Vieillir perturbe, par Hubert Prolongeau (Le Monde diplomatique, février 2025)


Il a une œuvre conséquente : sept romans, cinquante-cinq nouvelles. Le cinéma l’a adaptée : Le Meilleur, de Barry Levinson, en 1984, The Assistant (Le Commis), de Daniel Petrie, en 1997, L’Homme de Kiev, de John Frankenheimer, en 1968, etc. Il a reçu le prix Pulitzer attribué à une fiction en 1967… À l’évidence, Bernard Malamud (1914-1986) n’a rien de l’artiste maudit. Et pourtant, il est sans doute le plus méconnu de la génération des auteurs juifs américains — la fameuse école juive de New York — qui vit resplendir tout particulièrement Saul Bellow et Philip Roth. Il semble que cette situation l’ait fait sourire. Avec cet humour de biais qu’on retrouve dans ses livres, il notait dans son journal en 1976, le jour où Bellow fut couronné : « Bellow a reçu le Nobel. J’ai gagné 24,25 dollars au poker. »

Il fut un temps traduit et édité en France, notamment chez Gallimard et Flammarion, puis on l’oublia. Depuis 2015, les éditions Rivages ont entrepris de redonner sa place, majeure, à celui qui joue le rôle de passeur entre la tradition nostalgique d’un Isaac Bashevis Singer et les corrosives interrogations d’un Roth, tout en refusant, comme ce dernier, d’être réduit à sa judéité. À la Paris Review, il expliquait en 1974 : « Je suis américain, je suis juif, et j’écris pour tous les hommes. » Et il résumait : « Pour moi, inventer des histoires est une façon d’habiter la solitude humaine. » Ce qu’appuyait Roth, à propos de Bellow, Malamud et lui-même : « Chacun de nous a trouvé des moyens qui lui sont propres pour dépasser l’esprit de clocher de son héritage juif » (Du côté de Portnoy et autres essais, Gallimard, 1978).

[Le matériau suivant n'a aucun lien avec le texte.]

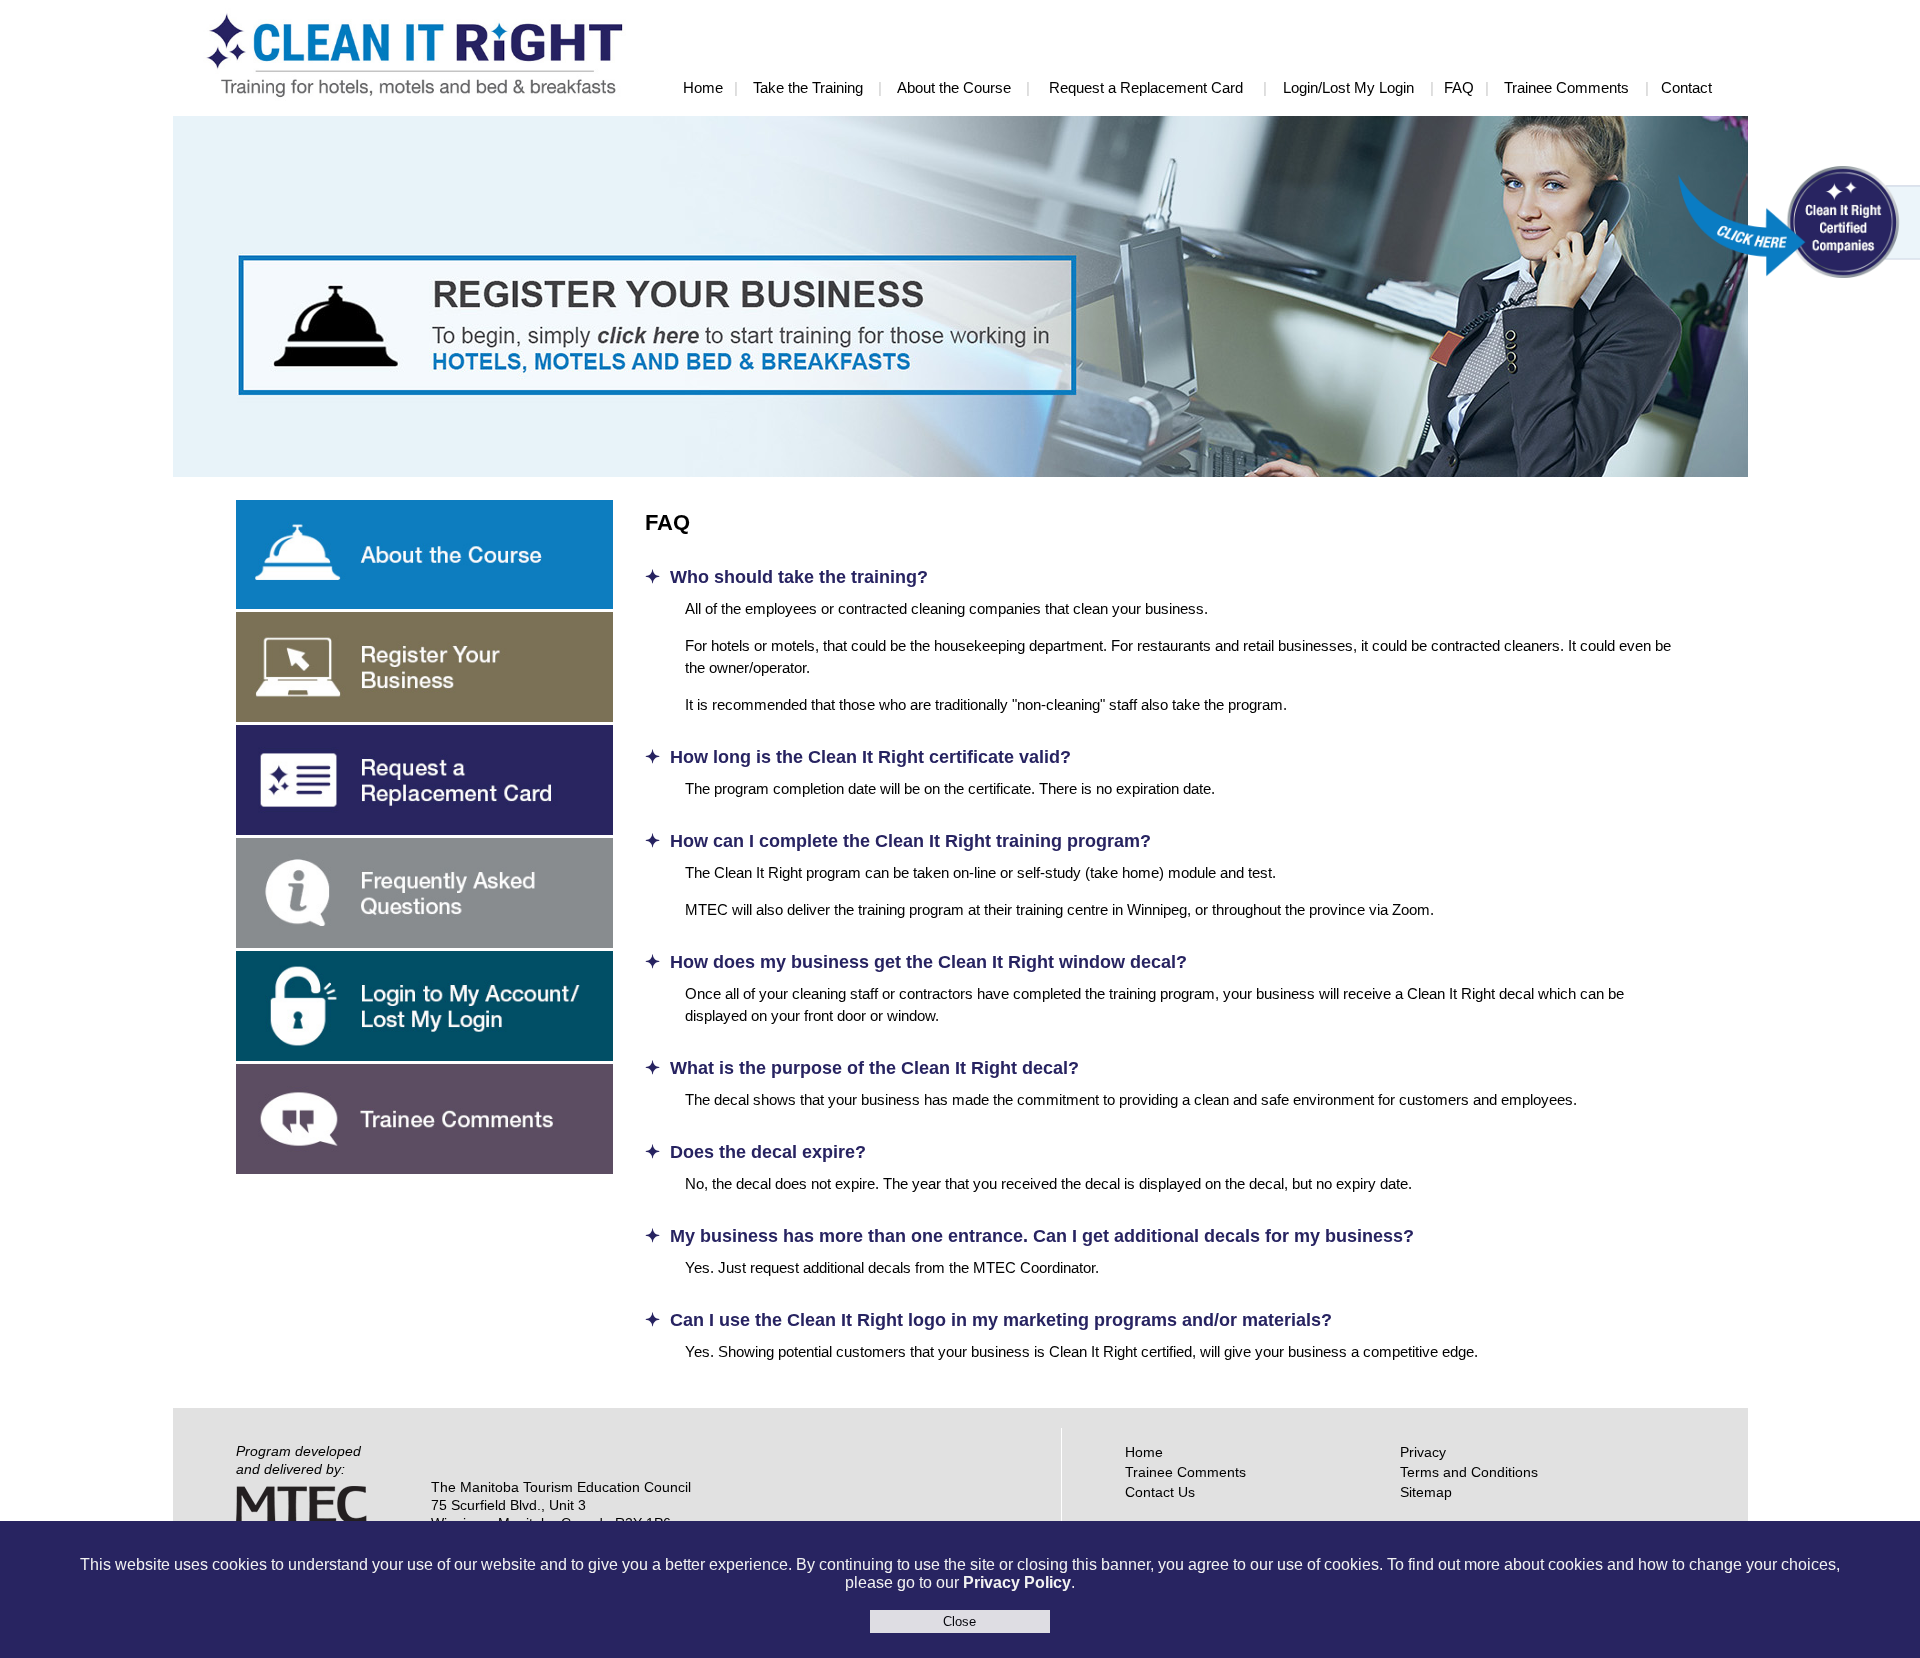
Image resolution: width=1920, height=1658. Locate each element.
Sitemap (1426, 1492)
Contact (1686, 87)
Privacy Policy (1017, 1582)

William D., le héros de l’avant-dernier roman de Malamud (1979), c’est William Dubin, un auteur vieillissant qui travaille sur une biographie du romancier britannique D. H. Lawrence — qui fit scandale avec L’Amant de lady Chatterley, et mit la sexualité, ses pouvoirs, sa transcendance, au cœur de son œuvre et de sa vie. Une jeune femme libre et sexy, sa femme de ménage en l’occurrence, fait irruption dans le quotidien de Dubin, et ses repères vacillent. Son mariage et son travail s’en trouvent perturbés, Dubin vit mal sa cinquantaine, ses certitudes s’écroulent, et sa jeunesse s’est à jamais enfuie. Écho d’une crise personnelle ou envie de rencontrer sur son terrain son cadet Roth, qui a témoigné dans Parlons travail (Gallimard, 2004) de toute l’admiration qu’il lui portait, ce roman est singulier parmi l’ensemble de l’œuvre. L’irruption du désir, écho à Lawrence, teinte d’un érotisme rare chez Malamud une vision du monde où le burlesque prend toujours les accents du tragique.

L’homme est, selon Malamud, écrasé par ce qui l’entoure : destin figé, poids des origines sociales, de la tradition… William D. n’est pas poursuivi par le malheur, il est simplement incapable de mener son existence comme il en rêverait. Malamud ne cherche jamais l’empathie. Rien n’est caché de Dubin, ni sa duplicité ni sa misogynie. Mais la puissance d’un humour distancié vient en permanence tempérer ce que le portrait pourrait avoir de désespérant. Malamud est le grand conteur des vies empêchées.